Putting behind some negative results at times over the past two years, Bellevue, WA-based Puget Sound Energy (PSE) had its relatively high investment-grade credit rating affirmed by Standard & Poor’s Ratings Services at year-end Friday, sticking with a “BBB-” corporate rating for the PSE utility and its parent, Puget Energy.
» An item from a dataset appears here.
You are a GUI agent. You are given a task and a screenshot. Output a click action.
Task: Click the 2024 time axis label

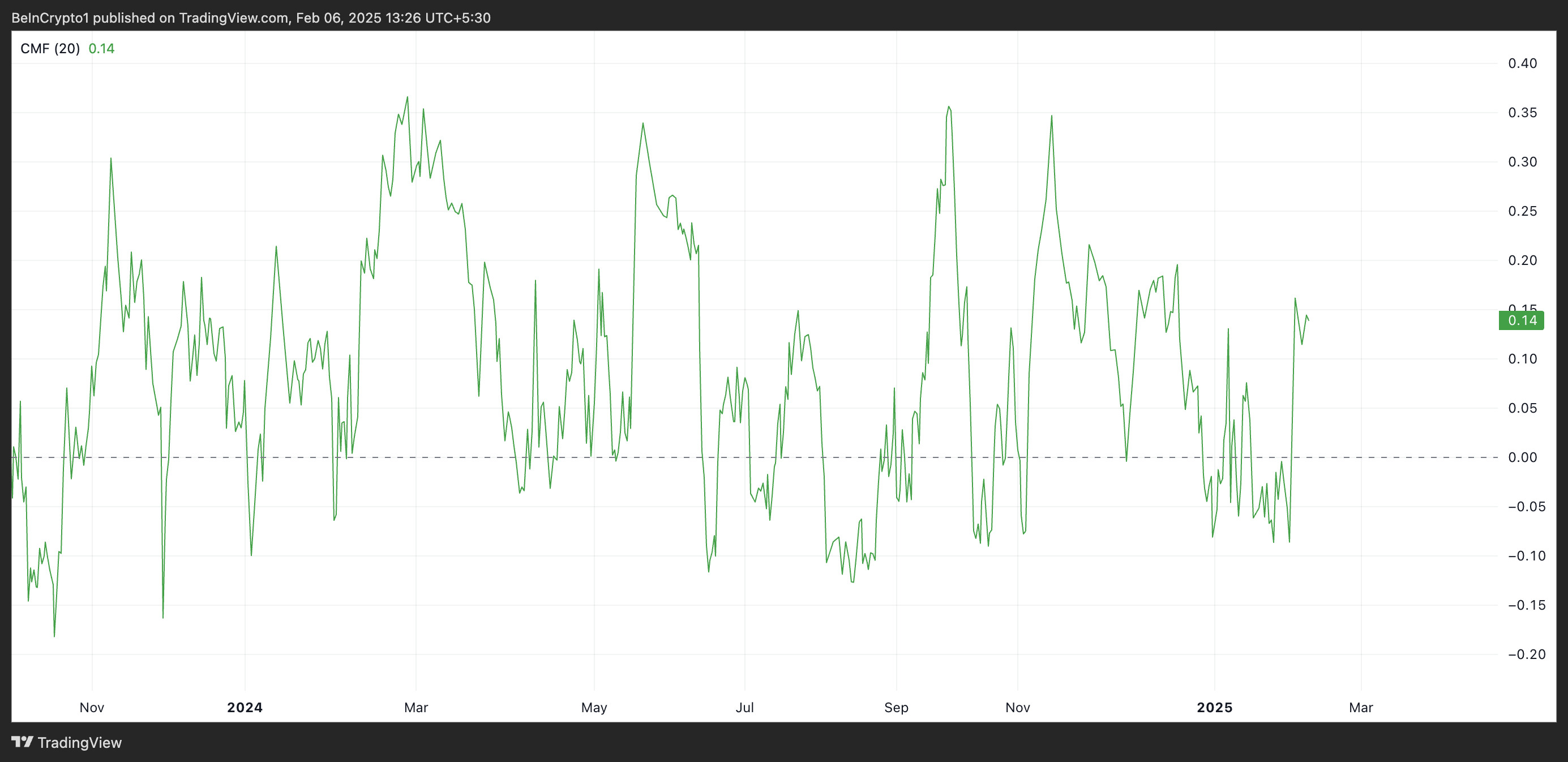245,707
The outlook, S&P said, is stable for the combination utility serving the northwestern parts of the state of Washington.
S&P said it would consider raising the outlook to “positive” with more favorable rate relief from Washington state regulators and improved commodity cost recovery mechanisms.
“The ratings reflect the strong business profile of PSE, a regulated, vertically integrated electric and gas utility, and the consolidated financial risk profile of the parent company, Puget Energy,” said S&P, noting that as of Sept. 30, 2005, Puget had about $2.3 billion in total debt.
S&P Credit Analyst Leo Carrillo said Puget’s equity, cash flow coverage and debt levels are now “within benchmark levels” for a triple-B rating since the company’s recent $310 million equity offering.
“While the company’s projections indicate improved metrics beyond 2006, the outlook remains stable, pending the outcome to the forthcoming 2006 [PSE utility] general rate case, possible improvements to the company’s power cost-adjustment mechanism beginning in Jan. 1, 2007, and regulatory treatment of major acquisitions, such as the 220 MW Wild Horse project now under construction,” Carrillo said.